The other three museums focus on Qatar's architectural heritage, the evolution of family life and the oil industry.
Slavery is a sensitive issue in a country that has been accused of modern day slavery and human rights abuses of its large migrant worker population.
Qatar is racing to transform itself with big infrastructure projects as it prepares to host the 2022 football World Cup.
The contemporary population of Qatar descends from native Arabs and the African slaves that were brought here.
And Msheirib, a newly re-developed area of Doha costing 5.5 billion US dollars, was once the most prosperous part of the city.
The white-washed building housing the Slavery Museum, Bin Jelmood House, is the former home of a trader of slaves mostly from East Africa.
The Manager of Exhibitions at Msheireb Museums, Fahad Al Turkey, says it's not known how many slaves would have been at the house at any one time, but they lived here and were traded in the large interior courtyard.
After falling into disrepair, Bin Jelmood House was refurbished over three and a half years to its current pristine state, with exhibits in rooms that once held slaves.
The displays show Qatar's role in the slave industry, the trade across the Indian Ocean, and its global history.

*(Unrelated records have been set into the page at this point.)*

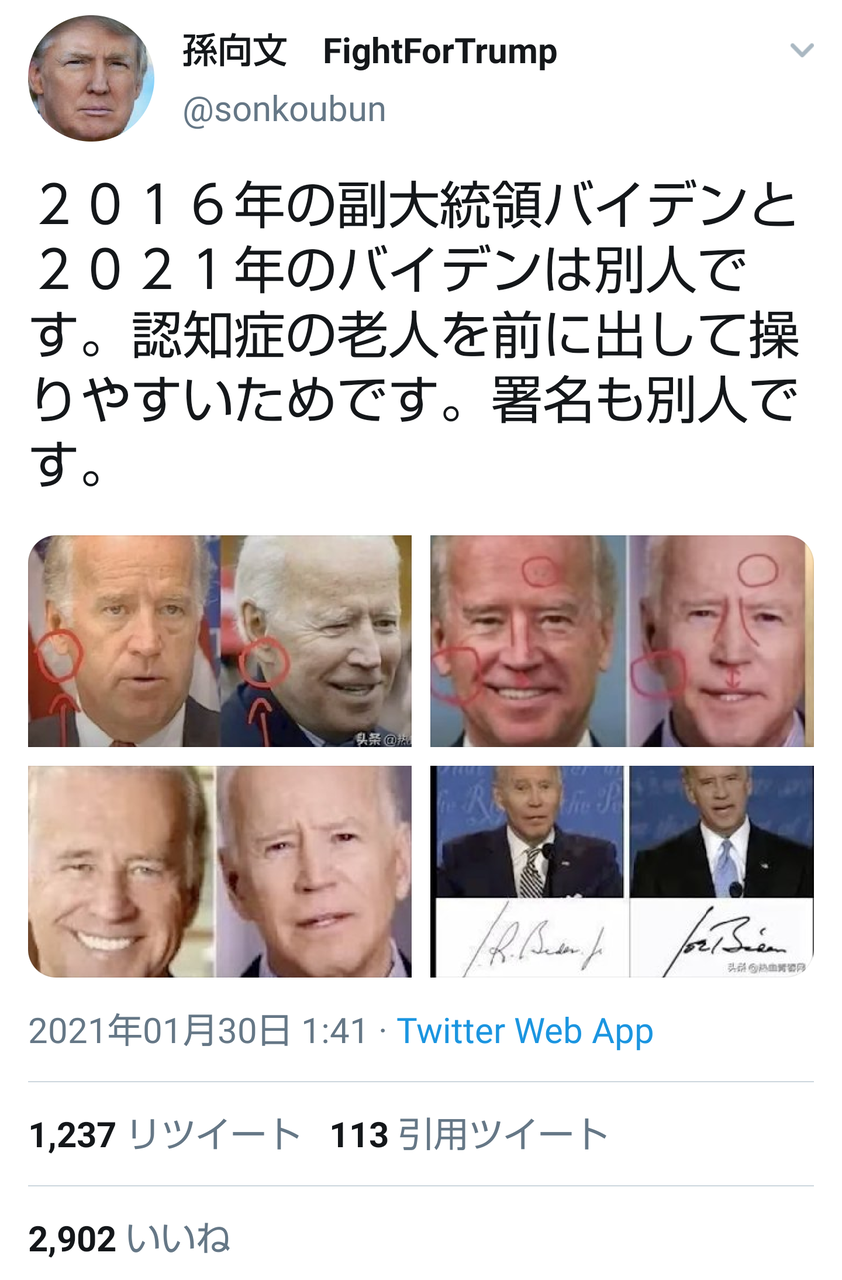Open bottom-left close-up face comparison photo
842x1280 pixels.
[x=220, y=871]
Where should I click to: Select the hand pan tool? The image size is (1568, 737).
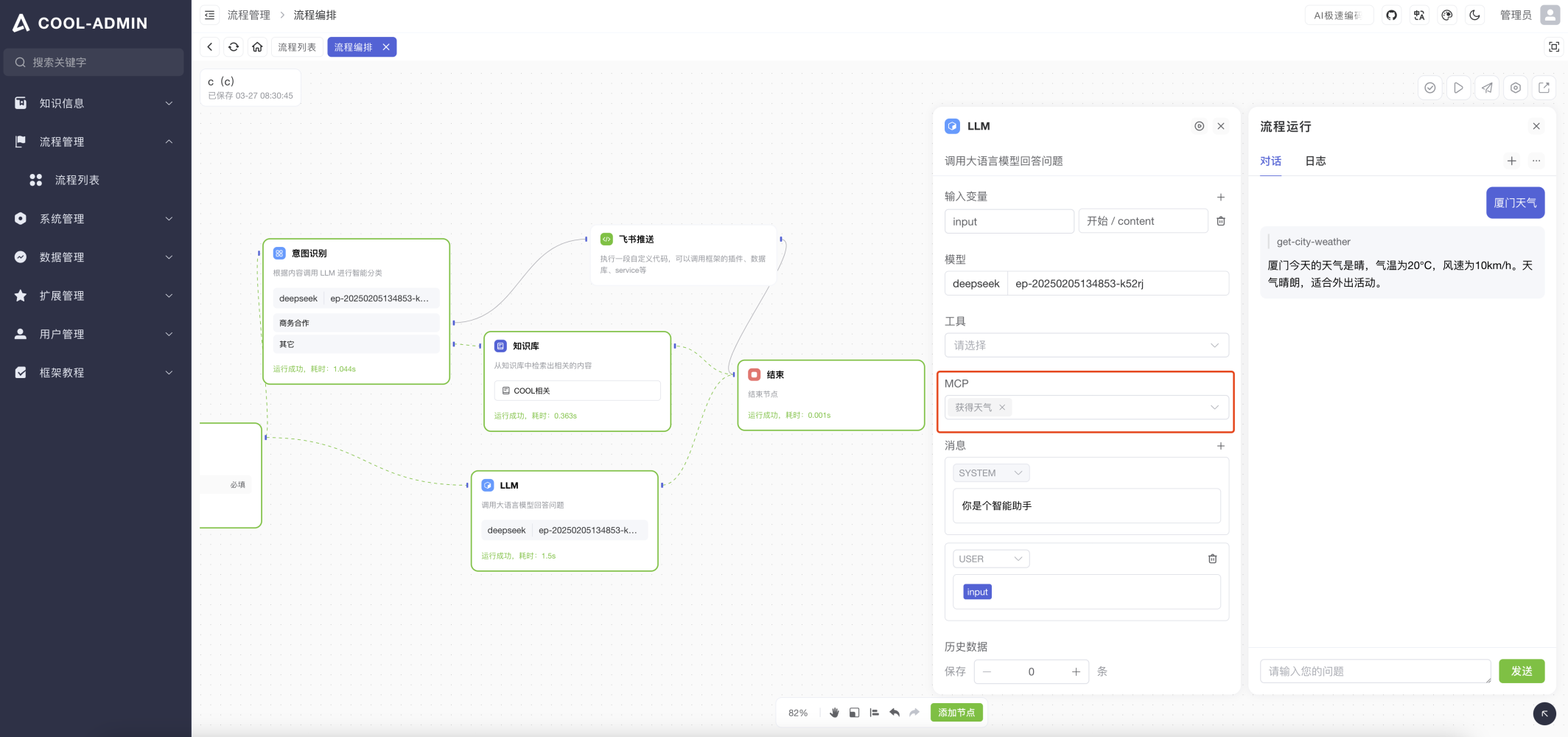click(834, 713)
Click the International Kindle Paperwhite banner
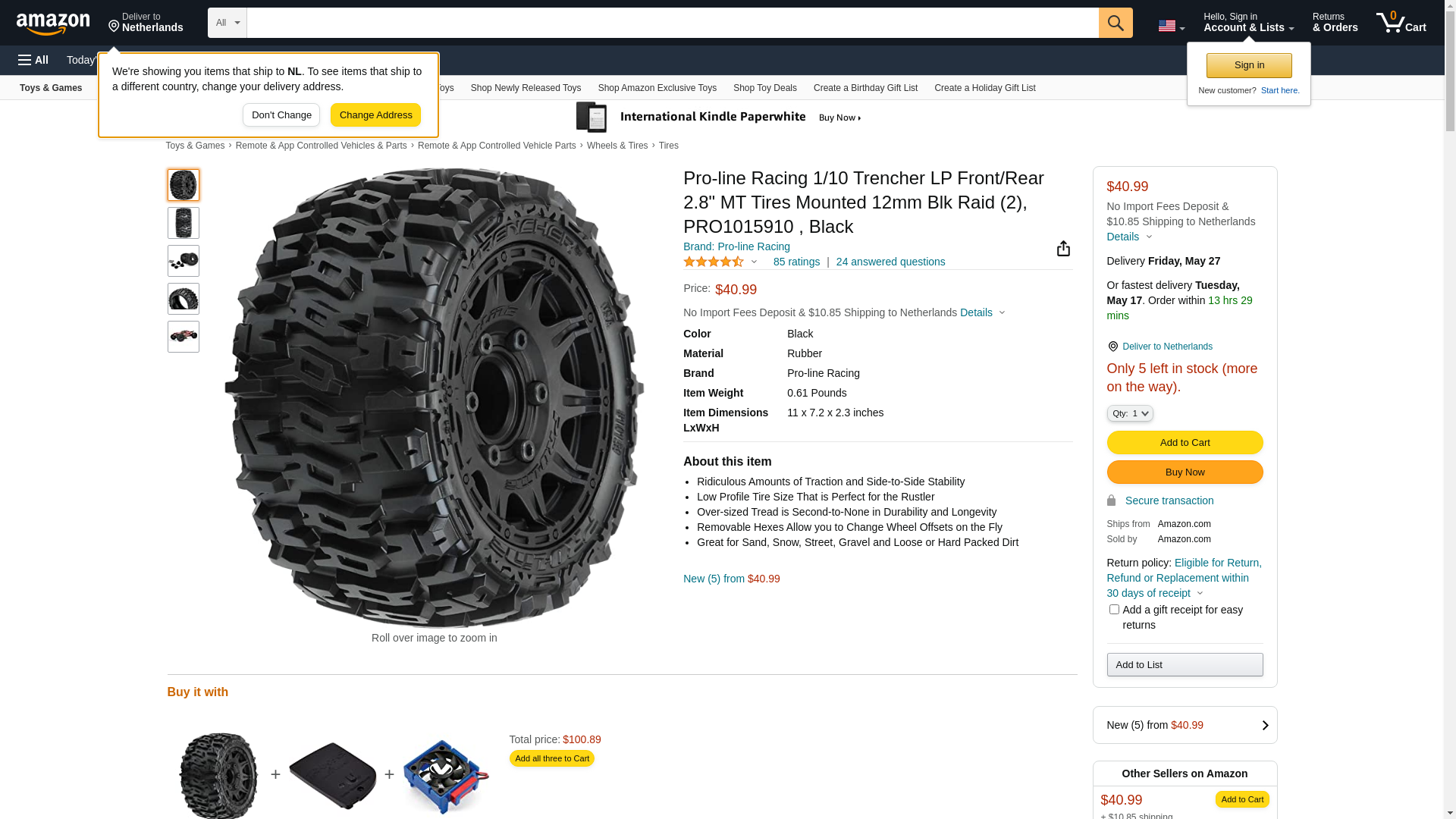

Its video and text panels tell the story of life for slaves in Qatar, who had been brought on perilous journeys overland or by sea.
Slaves were marched to the East African coast and shipped to the island of Zanzibar to be auctioned and from there transported to the Gulf.
"The slaves were bought to support the families and their day-to-day jobs, and also to be part of the pearling industry," says Hafiz Ali Ali Abdullah, the Director of Msheireb Museums.
The potentially life-threatening work of pearl diving was the core of the country's economy in the late nineteenth and early twentieth centuries, and increasingly supplied a global demand. Free and enslaved divers would work side-by-side.
Date production was also a key source of income at the time, and slaves were used for the labour intensive work involved.
At that time one in five of the population of 27,000 were slaves, although the nation lacked the significant wealth it enjoys today.
Abdullah says that the modest living standards meant that master and slave did domestic work together and were closer socially than those of the transatlantic trade, where plantations were common.
For Qataris, owning slaves was rarely a show of wealth, he says.
The exhibit also speaks of the advent of the oil-era in the country and how slaves were forced to work on oil rigs after the Second World War.
Another wing of the building examines the abolition of slavery.
Following its neighbour Bahrain, Qatar became the second country in the region to formally end the practice and integrate freed slaves into society in 1952.
Abdullah explains that the then Emir, Sheikh Ali bin Abdullah Al Thani, bought all of the slaves in the country and gave them their freedom.